Cuando abrió la puerta, lo que encontró al otro lado del dintel le inquietó enormemente. Allí se encontraba Mina escoltada por dos hombres –Alexia hubiera apostado que eran los mismos que habían impedido la carnicería de Frau Kamister-.

-Querida Alexia- comenzó Mina, -hemos podido comprobar que eres de naturaleza curiosa y, verás, una de las cosas que se exigían para este puesto era la discreción. Sabemos que has visionado una de las sesiones en una de las salas. Esto implica que tiene usted que pasar a la sala de cuidados mentales-.

Alexia no tuvo tiempo de reaccionar. Los dos hombres, grandes y musculosos le asieron de los brazos y se la llevaron arrastrada.

Alexia empezaba a estar asustada, no le gustaban los psiquiatras y mucho menos los psicólogos y aquellas instalaciones de un blanco roto le recordaban demasiado a lo que en las series y películas solía corresponderse a manicomios o centros de rehabilitación de gente muy chunga.

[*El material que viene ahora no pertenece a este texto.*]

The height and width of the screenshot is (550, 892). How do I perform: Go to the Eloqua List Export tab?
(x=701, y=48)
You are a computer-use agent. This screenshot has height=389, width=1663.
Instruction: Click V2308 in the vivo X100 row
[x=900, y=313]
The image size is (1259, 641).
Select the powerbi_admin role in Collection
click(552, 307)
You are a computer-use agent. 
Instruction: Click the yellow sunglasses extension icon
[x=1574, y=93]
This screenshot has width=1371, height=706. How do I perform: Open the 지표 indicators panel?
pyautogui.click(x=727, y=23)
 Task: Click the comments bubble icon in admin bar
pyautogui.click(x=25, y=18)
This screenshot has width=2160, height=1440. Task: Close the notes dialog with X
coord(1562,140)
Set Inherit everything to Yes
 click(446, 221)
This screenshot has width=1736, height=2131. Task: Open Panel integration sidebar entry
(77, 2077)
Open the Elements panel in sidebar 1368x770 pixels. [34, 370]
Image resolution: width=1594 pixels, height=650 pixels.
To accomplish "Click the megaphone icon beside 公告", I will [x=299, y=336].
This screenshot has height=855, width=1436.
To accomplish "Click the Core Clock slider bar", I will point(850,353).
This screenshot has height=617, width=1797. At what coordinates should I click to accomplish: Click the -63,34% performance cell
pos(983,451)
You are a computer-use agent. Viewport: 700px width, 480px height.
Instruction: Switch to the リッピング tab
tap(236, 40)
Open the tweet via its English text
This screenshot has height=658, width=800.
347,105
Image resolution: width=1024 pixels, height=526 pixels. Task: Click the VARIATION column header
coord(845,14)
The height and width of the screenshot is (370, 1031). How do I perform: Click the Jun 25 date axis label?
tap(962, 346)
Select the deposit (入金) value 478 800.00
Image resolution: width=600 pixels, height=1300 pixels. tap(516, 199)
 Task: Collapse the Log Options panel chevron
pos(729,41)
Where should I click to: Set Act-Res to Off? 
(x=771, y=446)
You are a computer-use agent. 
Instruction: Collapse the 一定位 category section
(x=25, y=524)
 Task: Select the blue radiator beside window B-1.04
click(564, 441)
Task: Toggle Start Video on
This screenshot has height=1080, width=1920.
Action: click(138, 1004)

Dentro de la sala sólo había un taburete y estaba excesivamente iluminada. La luz le hacía daño en los ojos.

De repente se oyó una voz: -¡Siéntese!- .

No sabía dónde debía mirar puesto que no tenía ningún interlocutor a la vista. Obedeció.

– Imaginamos que ya habrá adivinado lo suficiente sobre Frau Kamister… Aunque si ha vuelto quizá no sepa nada-.

– Yo… Ver el video fue un error, creí que no pasaría nada, lo siento, déjenme salir, ¡por favor!-. No podía creer su mala suerte, le parecía estar viviendo una pesadilla.

-Sí, ha sido un error… Exactamente el mismo que cometió Frau Kamister-.